| Appreciate the opportunity to dive in and read this myself! The story doesn't "change", that's the abstract where they're presenting the different pieces of research covered in the paper. It's like they're giving a tour of the house, here's the bedroom, here's the living room, here's the kitchen. There's 3 main chunks across 8 pages, including 2 pages of tables of different studies: - A survey of scientific publications - A survey of expert scientists who published about climate science - Other similar studies that attempted to estimate "consensus" I appreciated their closing statement:
"From a broader perspective, it doesn’t matter if the
consensus number is 90% or 100%. The level of scientific agreement on AGW is overwhelmingly high
because the supporting evidence is overwhelmingly
strong." Overall, I'm glad for the opportunity to read further, and agree with the conclusions of the 8 page paper. Thanks scientists, you've done a great job. The climate is changing, let's move on and build solutions. |
Yes, it does change. Individual forums discussions like this are typically a popularity contest, and you will surely win that, but I suggest your concern should be winning the war, not meaningless battles like this.
> I appreciated their closing statement: "From a broader perspective, it doesn’t matter if the consensus number is 90% or 100%.
A typically bold and confident statement. But what if it isn't actually true that it "doesn't matter"?

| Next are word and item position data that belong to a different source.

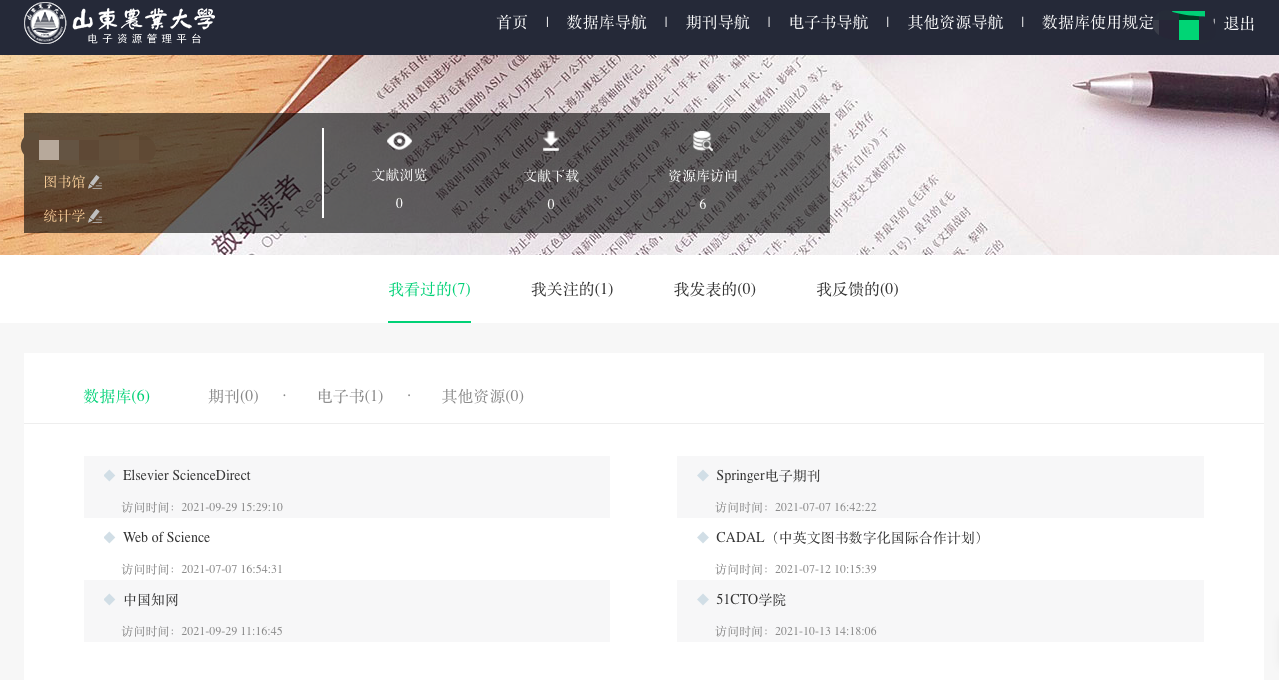1279x680 pixels.
Task: Switch to 期刊(0) sub-tab
Action: coord(233,396)
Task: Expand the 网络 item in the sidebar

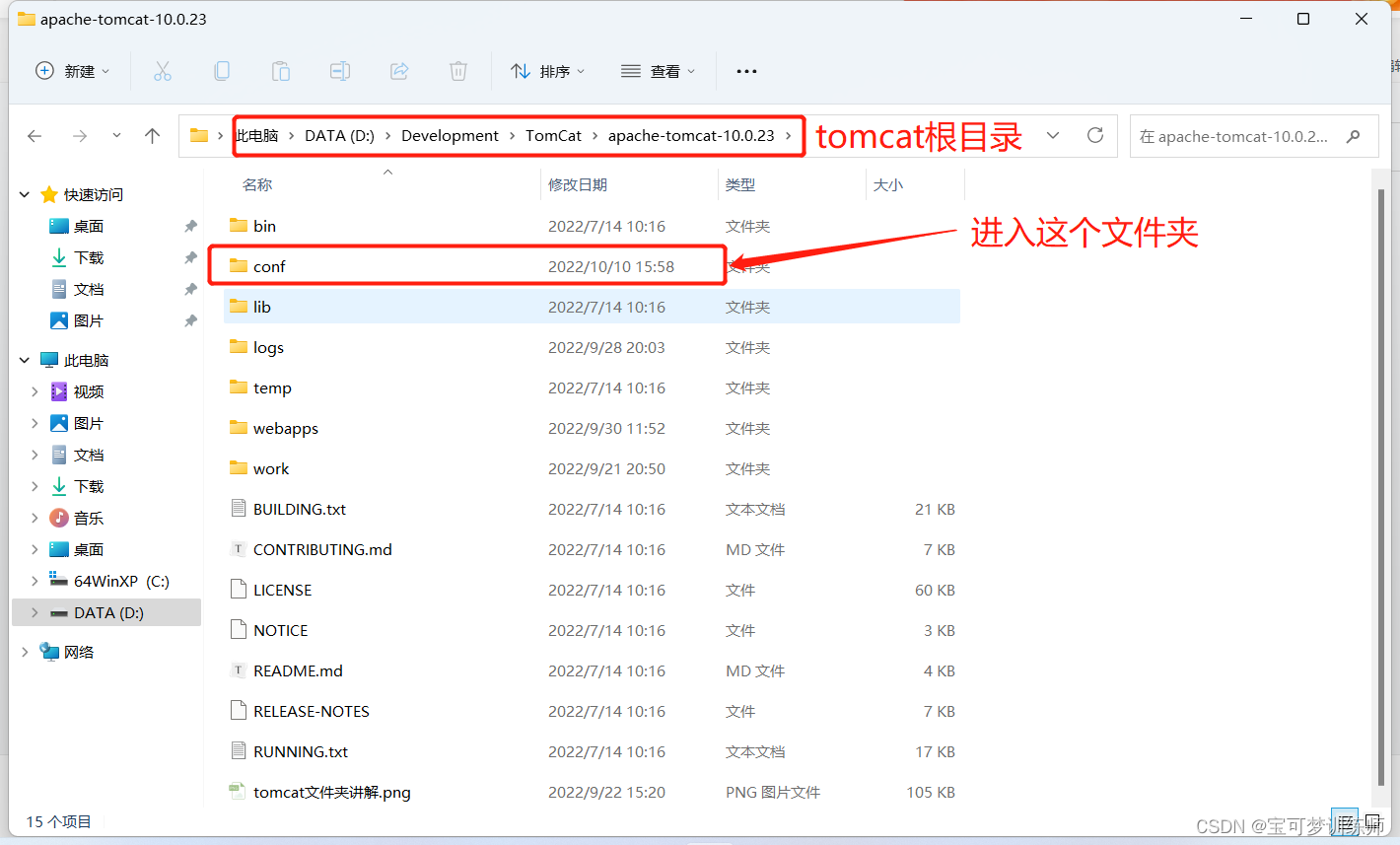Action: (x=25, y=651)
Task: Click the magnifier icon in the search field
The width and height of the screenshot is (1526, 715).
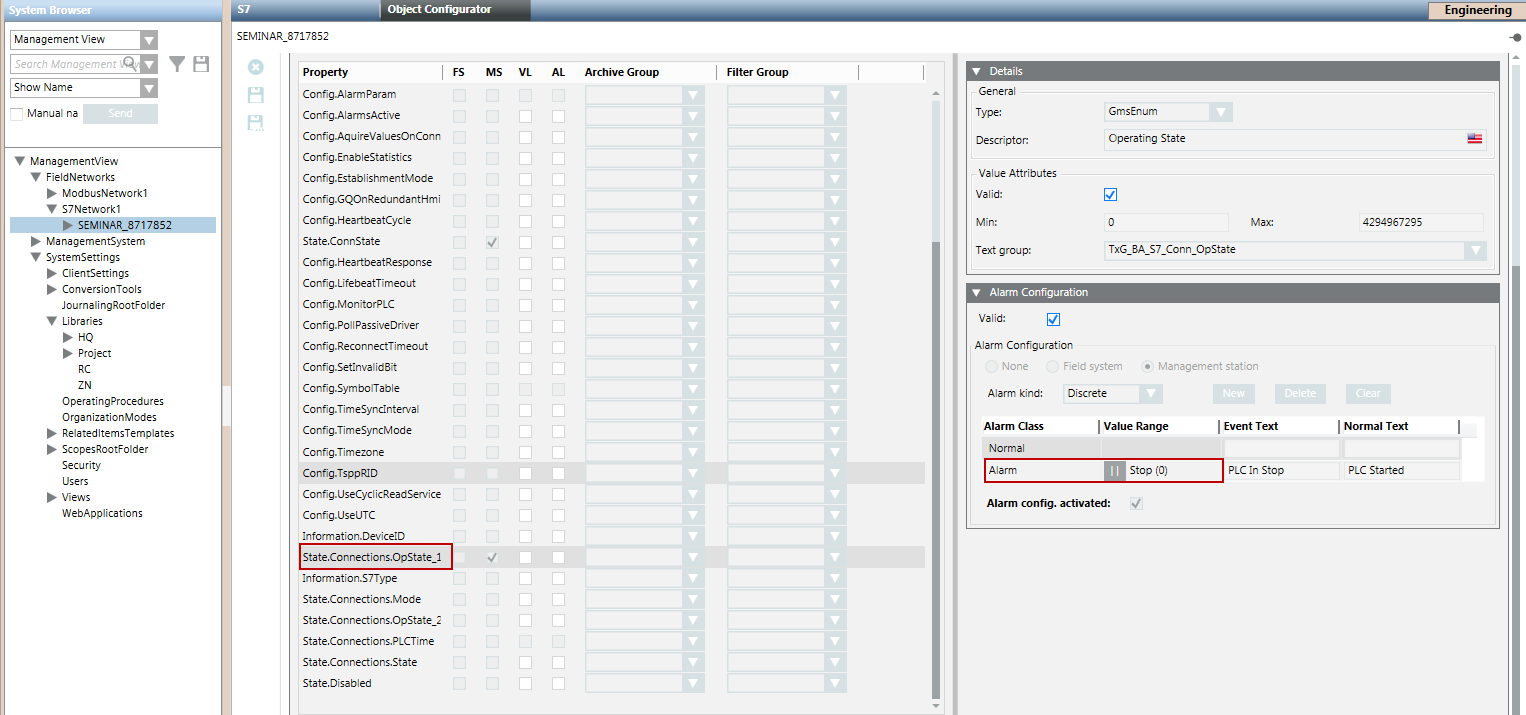Action: pos(130,64)
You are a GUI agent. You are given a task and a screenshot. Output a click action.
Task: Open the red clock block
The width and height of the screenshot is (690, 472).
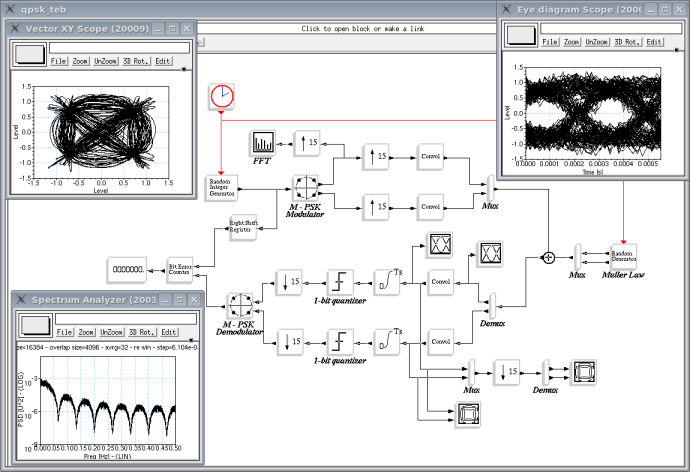click(221, 96)
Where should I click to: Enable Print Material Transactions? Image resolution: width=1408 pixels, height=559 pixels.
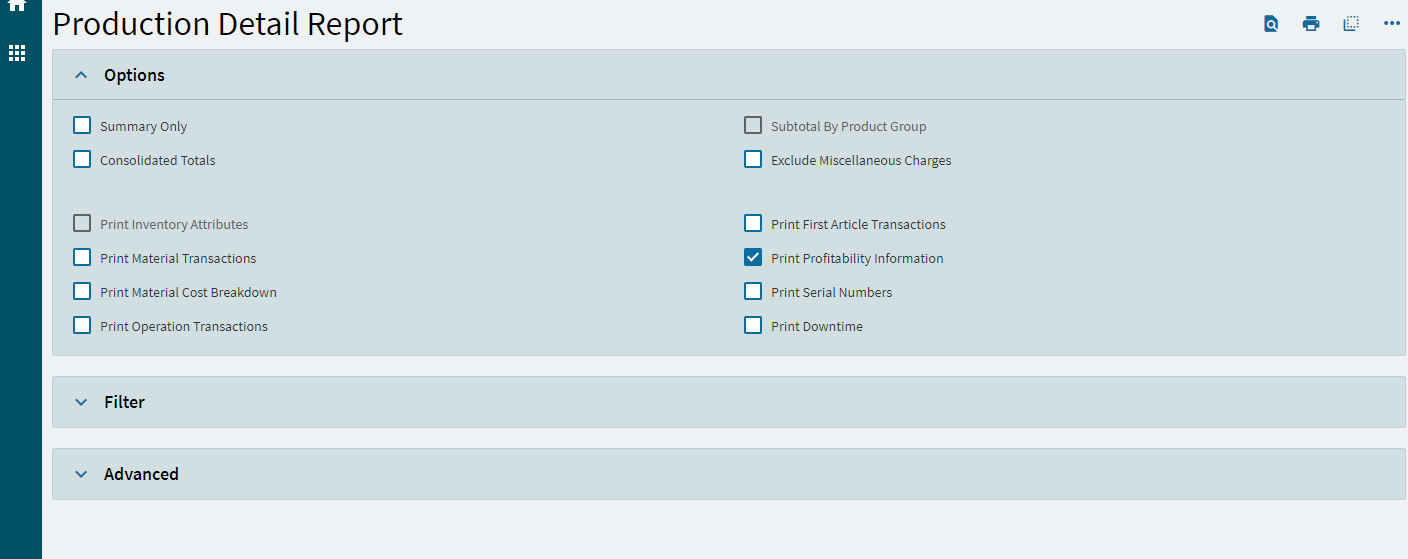[82, 258]
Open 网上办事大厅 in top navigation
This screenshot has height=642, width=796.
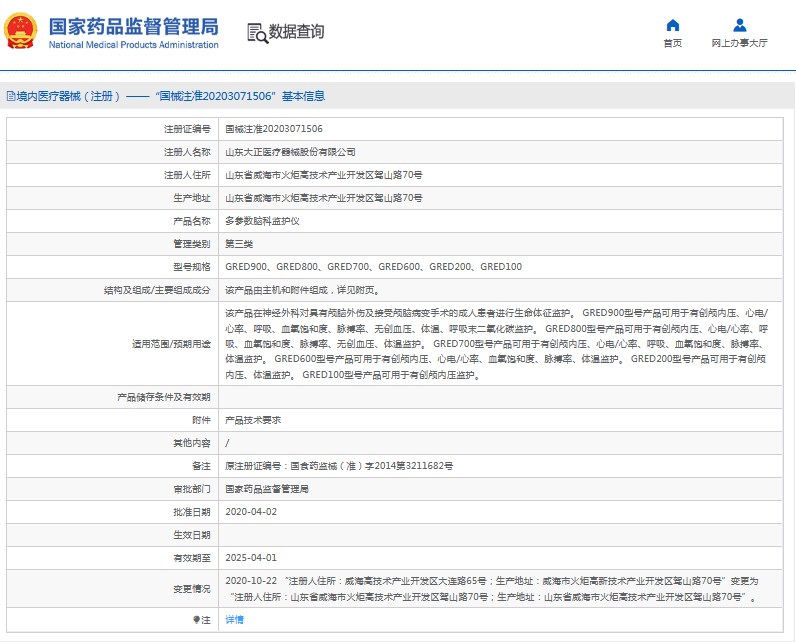click(739, 43)
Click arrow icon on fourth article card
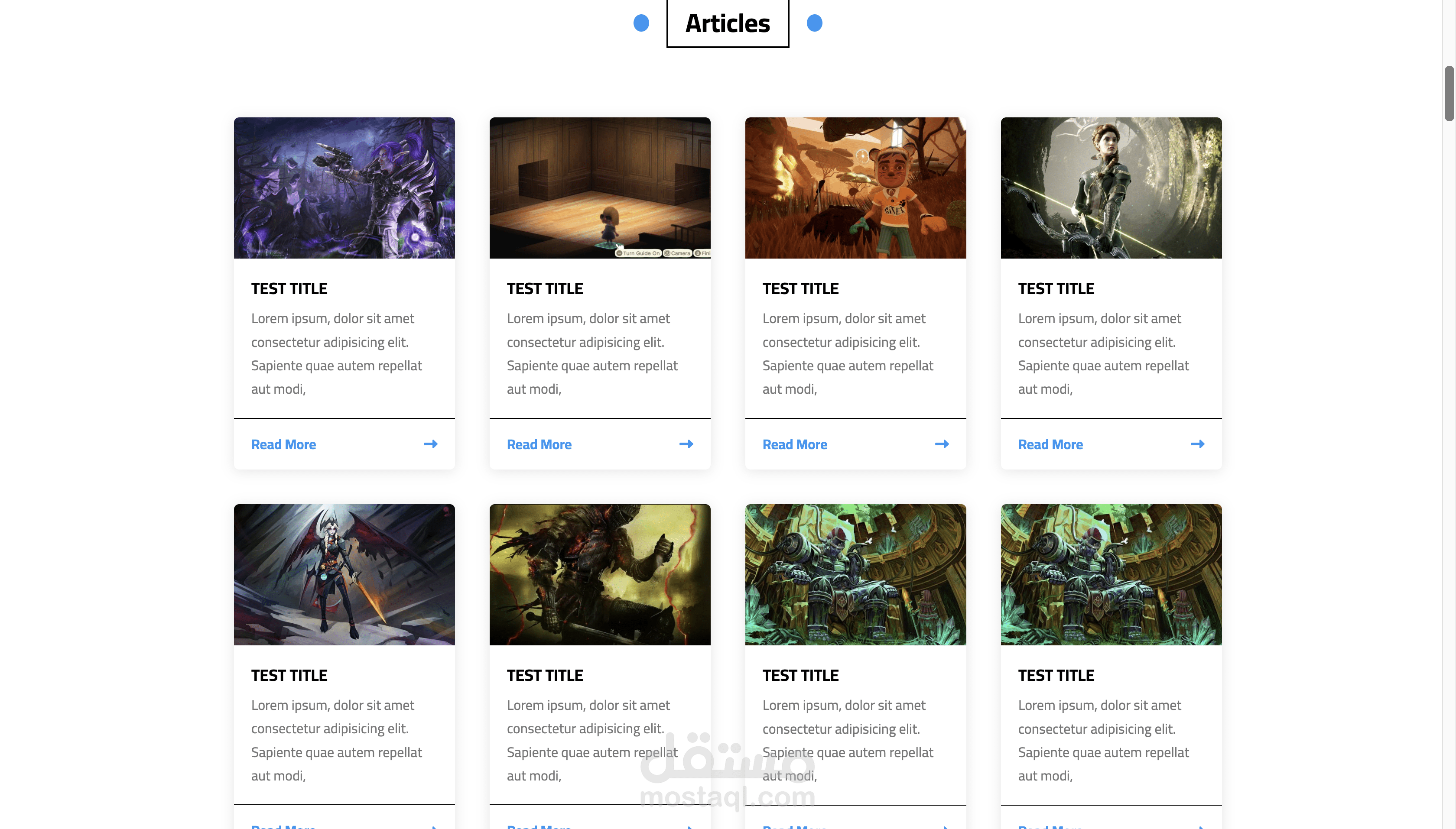The height and width of the screenshot is (829, 1456). click(1197, 444)
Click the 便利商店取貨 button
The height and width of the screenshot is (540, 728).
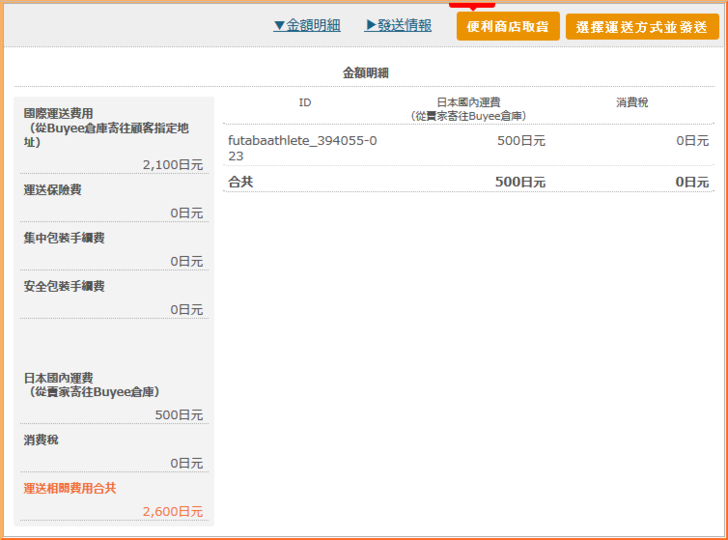tap(508, 26)
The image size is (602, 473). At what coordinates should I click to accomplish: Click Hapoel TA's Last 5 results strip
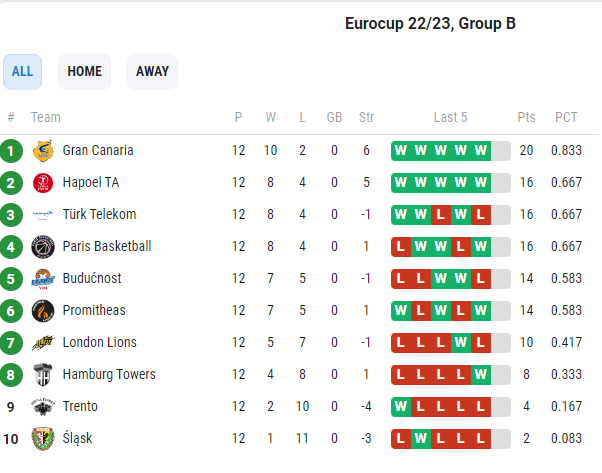tap(450, 183)
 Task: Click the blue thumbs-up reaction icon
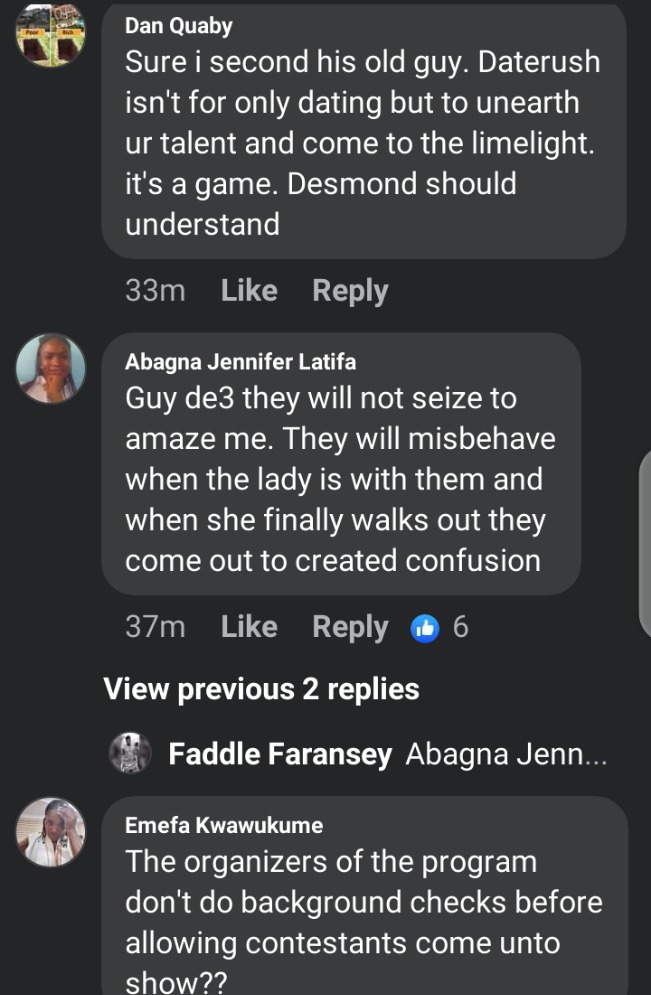tap(425, 628)
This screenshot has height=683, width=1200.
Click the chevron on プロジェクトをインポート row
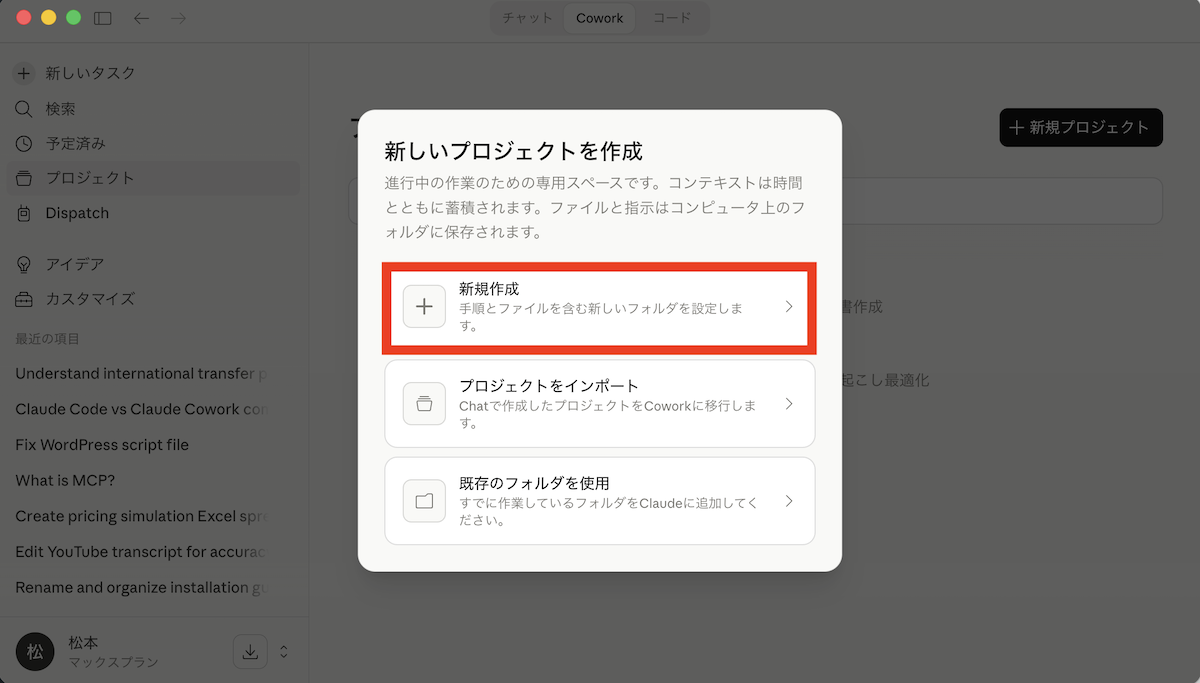[x=788, y=404]
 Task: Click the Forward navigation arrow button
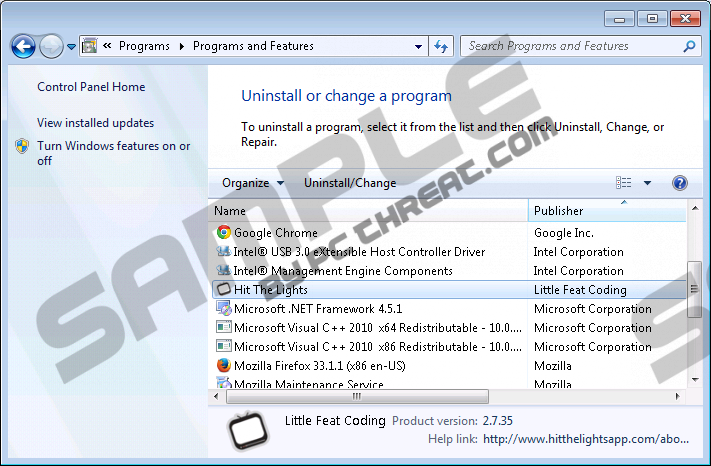pos(50,46)
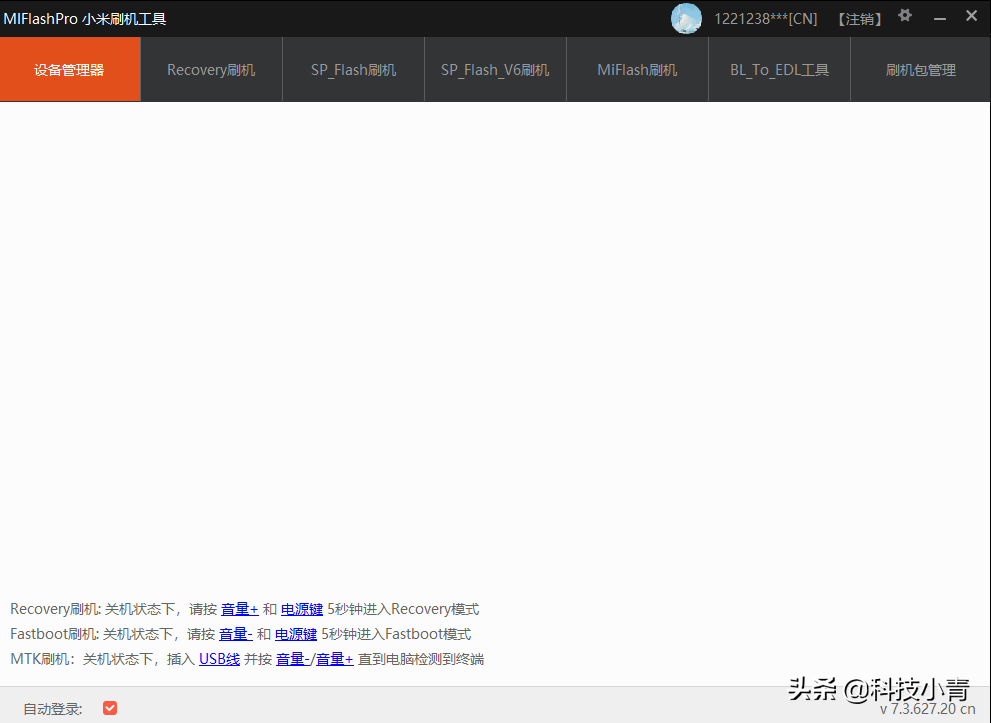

Whether the fact I point out above (and this is just one, there are many others) is is a meaningful change in the broader perspective is an interesting question. From the purely scientific perspective, it is indeed meaningless, of course. But from the perspective of persuading the entire population of an entire planet of people to change their behavior, is it (and other things like this) still meaningless? I have no way of knowing that, but I very strongly suspect it's not meaningless, at all. If it was me, with the stakes this high, I'd probably want to at least do a little bit of investigation rather than take my chances, but then I seem to have a far more conservative personality than others with passion for this topic.
My intuition tells me that to ultimately crack this nut, we are going to have to beat the Big Boss: the human ego. But first, we have to realize this entity even exists. Based on our demonstrated intelligence, awareness, and progress thus far in this journey, I am not optimistic.
> Thanks scientists, you've done a great job. The climate is changing, let's move on and build solutions.
Yes, let's. The scientists have indeed done a fine job within their specialized discipline, the rest is out of their hands. Are we up to doing as good of a job as they've done within their discipline? Are we willing to acknowledge and address that which is standing in the way to applying the same level of disciplined intellectual rigor that exists in the hard sciences? Personally, I don't think we are, at least those of us in Western cultures. My best hope at this point is that China progresses fast enough to solve this problem for all of humanity.